Records
== == ==
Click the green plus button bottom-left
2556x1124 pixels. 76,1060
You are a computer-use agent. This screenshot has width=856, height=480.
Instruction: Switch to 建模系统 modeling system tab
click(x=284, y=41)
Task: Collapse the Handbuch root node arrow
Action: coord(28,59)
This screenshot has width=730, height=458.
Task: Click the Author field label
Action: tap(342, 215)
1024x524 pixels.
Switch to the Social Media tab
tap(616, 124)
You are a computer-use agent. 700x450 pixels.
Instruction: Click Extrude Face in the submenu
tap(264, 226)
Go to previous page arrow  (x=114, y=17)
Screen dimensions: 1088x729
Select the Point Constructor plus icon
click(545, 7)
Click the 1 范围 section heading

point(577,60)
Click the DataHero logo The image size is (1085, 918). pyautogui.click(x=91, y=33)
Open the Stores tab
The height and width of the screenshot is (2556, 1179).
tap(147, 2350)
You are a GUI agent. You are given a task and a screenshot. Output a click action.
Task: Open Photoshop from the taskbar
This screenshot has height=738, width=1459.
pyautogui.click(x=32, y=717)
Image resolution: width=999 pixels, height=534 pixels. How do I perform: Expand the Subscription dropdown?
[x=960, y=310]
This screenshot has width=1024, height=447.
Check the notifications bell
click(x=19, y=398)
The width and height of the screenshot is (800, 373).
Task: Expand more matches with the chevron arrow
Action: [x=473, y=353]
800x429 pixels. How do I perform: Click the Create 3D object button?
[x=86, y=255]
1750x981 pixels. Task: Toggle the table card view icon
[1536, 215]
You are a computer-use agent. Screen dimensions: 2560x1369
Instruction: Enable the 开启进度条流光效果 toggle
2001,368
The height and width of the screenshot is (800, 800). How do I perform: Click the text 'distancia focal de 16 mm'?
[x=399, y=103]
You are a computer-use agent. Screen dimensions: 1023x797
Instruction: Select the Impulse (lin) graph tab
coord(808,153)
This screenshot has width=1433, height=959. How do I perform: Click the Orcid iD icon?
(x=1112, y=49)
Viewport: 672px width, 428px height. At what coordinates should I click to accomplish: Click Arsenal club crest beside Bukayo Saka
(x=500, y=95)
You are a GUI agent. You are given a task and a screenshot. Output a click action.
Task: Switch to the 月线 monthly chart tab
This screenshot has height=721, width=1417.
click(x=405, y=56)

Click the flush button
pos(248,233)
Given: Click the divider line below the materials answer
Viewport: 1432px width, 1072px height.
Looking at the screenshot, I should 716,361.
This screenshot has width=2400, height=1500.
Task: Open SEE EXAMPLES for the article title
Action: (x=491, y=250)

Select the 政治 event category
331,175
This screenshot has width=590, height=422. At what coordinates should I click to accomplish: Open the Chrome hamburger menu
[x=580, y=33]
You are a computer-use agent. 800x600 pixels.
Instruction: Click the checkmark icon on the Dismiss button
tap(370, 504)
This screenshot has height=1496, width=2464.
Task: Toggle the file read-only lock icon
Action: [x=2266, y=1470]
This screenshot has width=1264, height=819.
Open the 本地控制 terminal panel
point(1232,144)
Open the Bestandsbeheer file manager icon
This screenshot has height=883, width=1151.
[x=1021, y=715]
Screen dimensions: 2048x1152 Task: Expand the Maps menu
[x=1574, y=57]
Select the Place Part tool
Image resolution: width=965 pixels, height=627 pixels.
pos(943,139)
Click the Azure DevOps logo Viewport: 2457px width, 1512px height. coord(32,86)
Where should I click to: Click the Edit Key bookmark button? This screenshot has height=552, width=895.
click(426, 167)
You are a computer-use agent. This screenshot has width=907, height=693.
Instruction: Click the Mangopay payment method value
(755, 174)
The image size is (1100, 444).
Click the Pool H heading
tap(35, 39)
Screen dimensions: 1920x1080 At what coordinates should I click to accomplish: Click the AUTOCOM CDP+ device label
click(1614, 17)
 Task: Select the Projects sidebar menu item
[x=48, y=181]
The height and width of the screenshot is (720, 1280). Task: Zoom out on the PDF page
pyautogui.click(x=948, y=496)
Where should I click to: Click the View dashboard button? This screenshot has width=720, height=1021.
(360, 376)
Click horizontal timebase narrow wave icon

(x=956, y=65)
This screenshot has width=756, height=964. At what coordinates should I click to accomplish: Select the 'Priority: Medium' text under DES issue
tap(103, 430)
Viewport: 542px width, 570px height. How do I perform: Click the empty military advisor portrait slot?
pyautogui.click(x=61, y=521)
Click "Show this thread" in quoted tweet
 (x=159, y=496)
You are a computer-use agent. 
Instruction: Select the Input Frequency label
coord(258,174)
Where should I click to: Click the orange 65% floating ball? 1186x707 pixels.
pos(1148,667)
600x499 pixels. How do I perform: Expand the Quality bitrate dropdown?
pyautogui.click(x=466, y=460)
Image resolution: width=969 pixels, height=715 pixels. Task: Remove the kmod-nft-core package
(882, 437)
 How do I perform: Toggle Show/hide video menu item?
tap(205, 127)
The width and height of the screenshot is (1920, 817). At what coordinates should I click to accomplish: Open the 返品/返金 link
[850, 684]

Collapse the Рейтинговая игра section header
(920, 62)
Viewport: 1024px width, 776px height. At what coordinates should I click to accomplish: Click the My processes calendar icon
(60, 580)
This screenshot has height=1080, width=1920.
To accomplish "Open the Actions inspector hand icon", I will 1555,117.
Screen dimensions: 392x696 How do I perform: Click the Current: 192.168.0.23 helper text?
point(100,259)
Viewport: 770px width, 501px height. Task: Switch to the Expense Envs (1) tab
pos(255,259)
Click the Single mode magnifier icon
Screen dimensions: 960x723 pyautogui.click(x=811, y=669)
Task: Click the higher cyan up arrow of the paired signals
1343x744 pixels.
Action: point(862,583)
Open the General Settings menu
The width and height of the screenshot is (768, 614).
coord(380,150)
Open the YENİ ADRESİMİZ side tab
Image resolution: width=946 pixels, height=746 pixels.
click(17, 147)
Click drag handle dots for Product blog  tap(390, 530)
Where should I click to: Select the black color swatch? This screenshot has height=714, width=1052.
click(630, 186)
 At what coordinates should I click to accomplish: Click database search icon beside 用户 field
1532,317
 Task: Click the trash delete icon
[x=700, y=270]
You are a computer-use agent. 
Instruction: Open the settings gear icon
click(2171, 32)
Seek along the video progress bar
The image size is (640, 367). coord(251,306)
== == ==
• [GIVEN REQUEST]:
Reproduce the records verbatim between the line holding "Image resolution: width=999" and the line holding "pos(248,233)", both ends included.

• [ANSWER BELOW]:
Image resolution: width=999 pixels, height=534 pixels. How do I perform: Expand the Subscription dropdown?
[x=960, y=310]
This screenshot has width=1024, height=447.
Check the notifications bell
click(x=19, y=398)
The width and height of the screenshot is (800, 373).
Task: Expand more matches with the chevron arrow
Action: [x=473, y=353]
800x429 pixels. How do I perform: Click the Create 3D object button?
[x=86, y=255]
1750x981 pixels. Task: Toggle the table card view icon
[1536, 215]
You are a computer-use agent. Screen dimensions: 2560x1369
Instruction: Enable the 开启进度条流光效果 toggle
2001,368
The height and width of the screenshot is (800, 800). How do I perform: Click the text 'distancia focal de 16 mm'?
[x=399, y=103]
You are a computer-use agent. Screen dimensions: 1023x797
Instruction: Select the Impulse (lin) graph tab
coord(808,153)
This screenshot has width=1433, height=959. How do I perform: Click the Orcid iD icon?
(x=1112, y=49)
Viewport: 672px width, 428px height. At what coordinates should I click to accomplish: Click Arsenal club crest beside Bukayo Saka
(x=500, y=95)
You are a GUI agent. You are given a task and a screenshot. Output a click action.
Task: Switch to the 月线 monthly chart tab
This screenshot has height=721, width=1417.
click(x=405, y=56)

Click the flush button
pos(248,233)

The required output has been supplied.